“Why don't the hundreds of guides and blogs on the matter display the criteria they use to make their judgement? It's a choice, they want to keep a hidden agenda and protect their so called power, or it's because no one bothered to sit down to do it? (…) What is good cuisine? How about the service, what makes us feel good? How do we tell the quality of an ingredient?”
Roberta Schira - journalist and food critic for the major Italian newspaper Corriere della Sera, also a FineDiningLovers contributor from the beginning, author of many books - investigates these issues in her latest book published by Salani editore Mangiato bene?
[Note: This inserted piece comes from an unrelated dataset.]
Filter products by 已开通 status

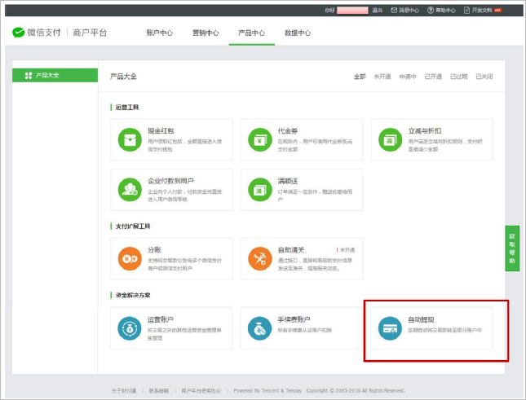[432, 77]
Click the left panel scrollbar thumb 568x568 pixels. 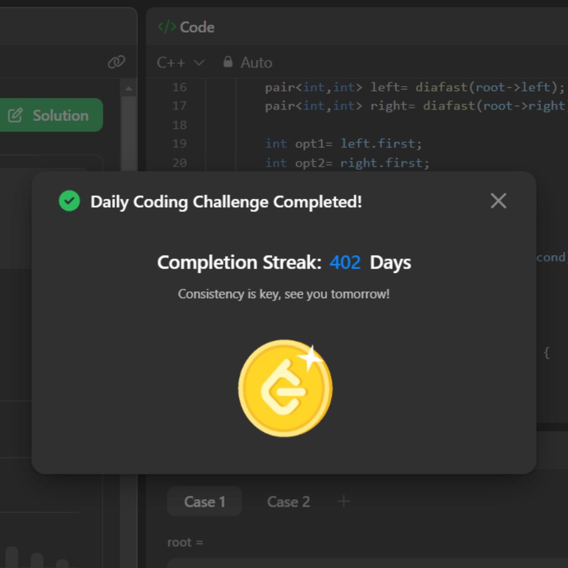[x=128, y=131]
Le 7 regole per riconoscere la buona cucina (Did you eat well? 7 rules to understand good cuisine).
The book has been much anticipated in Italy and we hope it will be translated soon enough in different languages. It is the end result of twenty years spent eating out at the best restaurants both for work and pleasure and realizing "there is not a guide that gives you a criteria to follow when you are reviewing a restaurant."
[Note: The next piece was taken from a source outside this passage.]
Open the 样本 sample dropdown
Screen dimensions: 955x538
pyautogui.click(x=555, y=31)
The author uses a clear language to deal with this delicate matter, she does so in 224 pages also using personal anecdotes. It is a new and concrete proposal, it gives food critics new grounds. “My argument” – sats Roberta Schira, "is that Good is a universal value same as Beauty, it can be objective. (…) When we apply a few rules to our gastronomic experience we can form an objective opinion: these are universal rules you can apply anywhere, in any kitchen, restaurant, country."
If being “a critic means differentiating a subjective opinion from an objective one, it also means to contain any personal judgement" then "it is imperative that to understand food you must: taste it, study it, ask questions and compare". Similarly, “to be as objective as you can, it is fundamental that you travel and understand different cuisines and habits". (…) “7 rules to recognize good cuisine (…) is based on a wide gastronomic experience and tackles with a vast culture of food. It is a step forward in trying to form an objective opinion, one you can share even though each individual has his own taste - the subjective side is only a portion of the whole experience.”
Synthetizing, here are, according to Roberta Schira, the 7 rules you must use to make sure you are experiencing good food.
#1. Ingredients
Must be the best the market can offer, fresh and of quality.
Ingredients are good when they taste like they should.
#2. Technique
Must know how to manipulate and transform the ingredients in a dish respecting its essence, tradition and science.
Knowledge of chemistry and physics as well as tradition is important to create a solid technique; no matter what the chef wants to do, traditional cuisine or experimental, he needs to know his abc.
#3. Genius
The capacity to transform something that already exists into something new.
Every artisan needs to follow rules and have technique, to take that and go beyond is genius.
#4. Equilibrium/Harmony
A sense of harmony within oneself and the world during the culinary experience.
For a restaurant looking for the perfect execution, balance and equilibrium mean "non predominant", elements should balance each other out.
In Haute and avant-guard cuisine, balance is almost a nuance that gives it a certain sense of value, creates harmony: collects the dissonance.
#5. Atmosphere
The ensemble of details that makes one utter "I feel good here".
Atmosphere is made of lights, interior design, people, aromas, sounds, service, and something else that you can't really explain.
#6. Project
Place an idea behind a dish, a place, move forward.
You can have a grand project or even a small regional one, something that interests a country or a neighborhood. Doesn't matter how much money is involved: what matters is that you can see there is a high motive behind every dish, something that goes beyond taste, price, calories. You can't tell the story of food through numbers.
#7. Value
What we think is the right compensation for the gastronomic experience.
Did I get my money's worth at this dinner? Good service, attention to detail, good feeling and thoughts?
At the end of the book there is an insert by the author in which these 7 rules are written down. You can print it and take it with you wherever you go, give a vote out of 10 for each category. The higher the final sum, the higher the cuisine. "I would like readers, food lovers and colleagues, restaurant owners and people in the restaurant business to try my 7 rules and perhaps create their own", writes Roberta Schira. “It would create a discussion around such a ephemeral and subjective matter: how to judge a gastronomic experience."